Although treatment duration of this disorder has not been clearly defined, a previous published case series reported treatment periods lasting from 8 to 40 months . In our case report, the patient´s symptoms and endoscopic findings have been evaluated regularly, and cessation of therapy is planned after 24 months. This case report highlights a rare gastrointestinal condition, where the combination of intestinal protein loss and giant gastric folds upon CT scan and/or gastroscopy should lead the clinician’s attention to Ménétrier’s disease. Cetuximab treatment was highly effective in our case, as shown by symptom cessation and normalization of endoscopical, serological as well as in histopathological assessments.

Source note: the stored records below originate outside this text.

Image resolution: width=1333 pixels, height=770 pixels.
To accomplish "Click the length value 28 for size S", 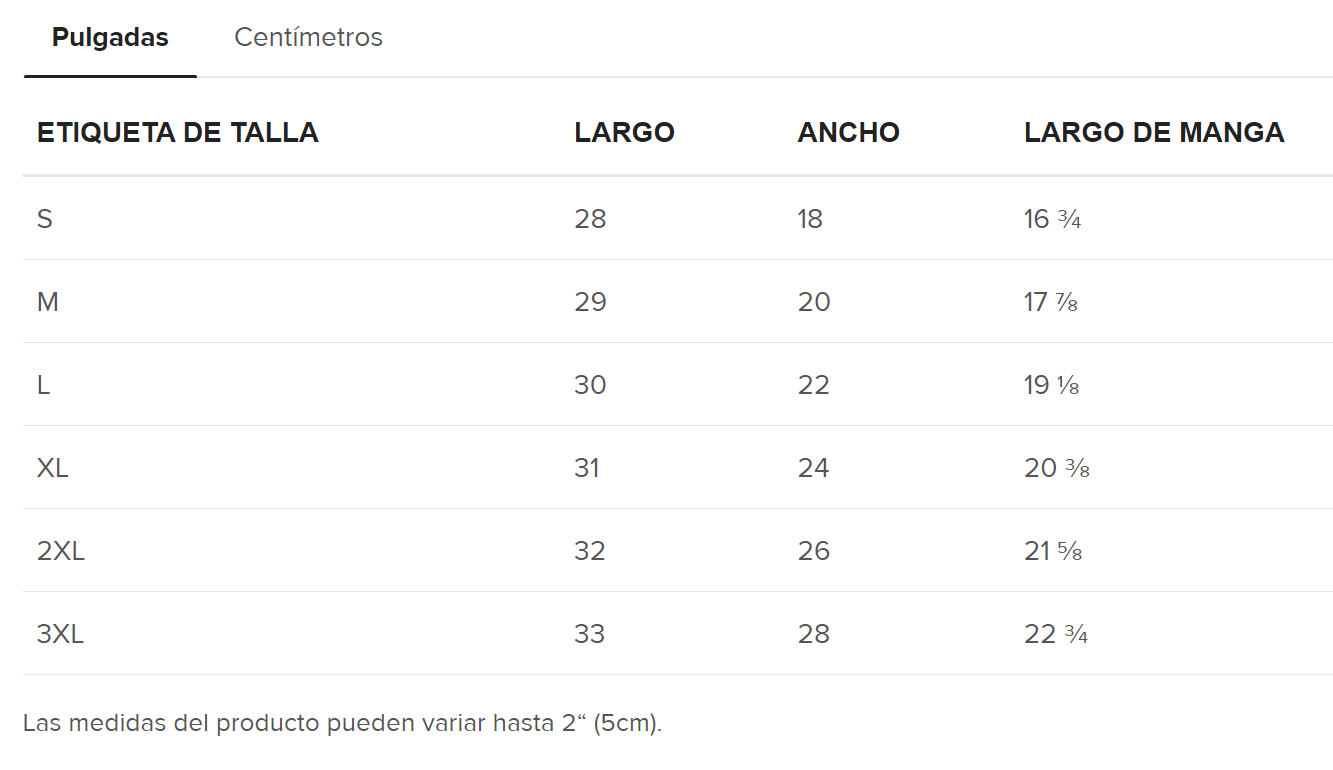I will (590, 219).
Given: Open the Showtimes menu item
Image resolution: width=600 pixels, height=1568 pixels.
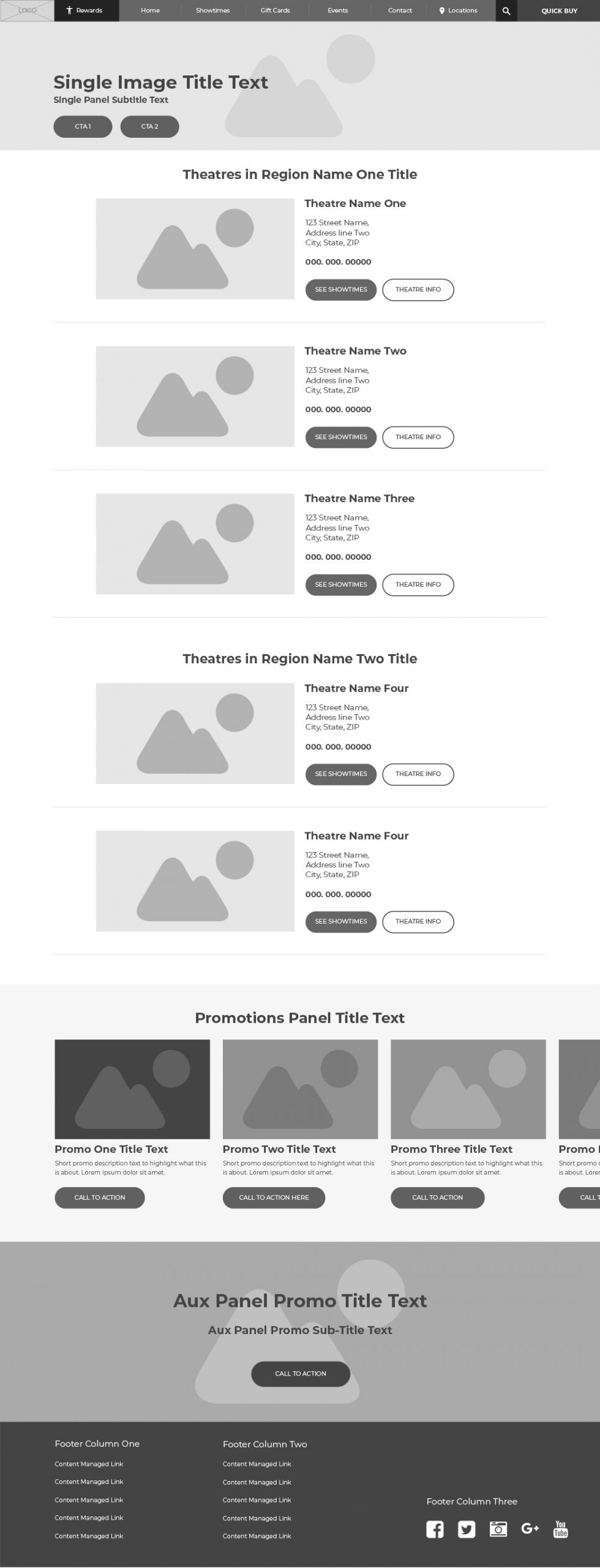Looking at the screenshot, I should [x=212, y=11].
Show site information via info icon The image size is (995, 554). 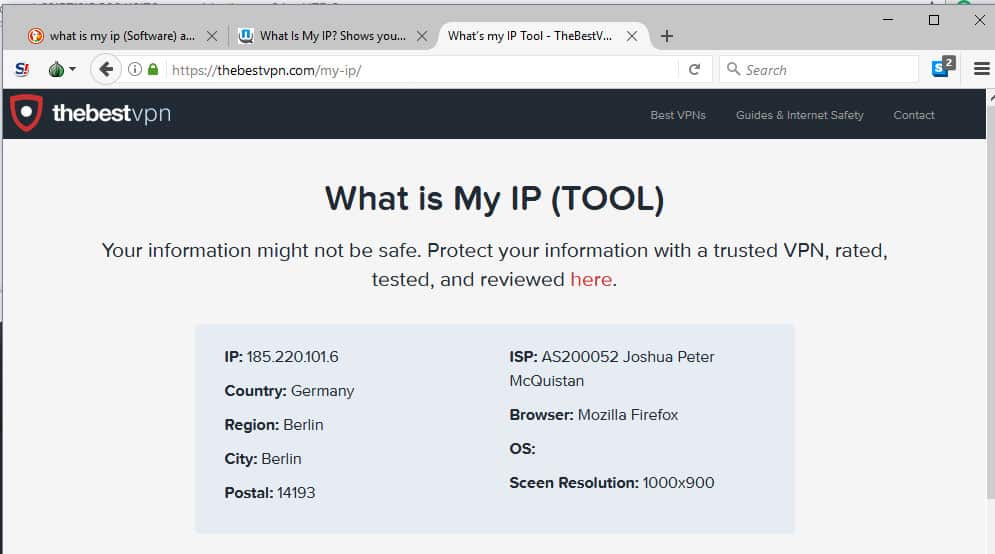tap(135, 69)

The current case report and previously published data support the consideration of cetuximab as first-line treatment in this rare disorder, otherwise often left with gastrectomy as the only treatment option.
We would like to thank Ole Nielsen (MD, Ph.D.), Department of Clinical Pathology, Odense University Hospital, Odense, Denmark, for providing the EGFR1 IHC staining.
This research received no specific grants from any funding agency in the public, commercial or not-for-profit sectors.
Compliance with ethical standards
Conflict of interest
Arne Carlsen, Tore Grimstad, Lars KarlsenO, Ole Jacob Greve, Katrine Norheim and Dordi Lea declare that they have no conflict of interest.
All procedures followed have been performed in accordance with the ethical standards laid down in the 1964 Declaration of Helsinki and its later amendments.
Informed consent was obtained from all patients for being included in the study.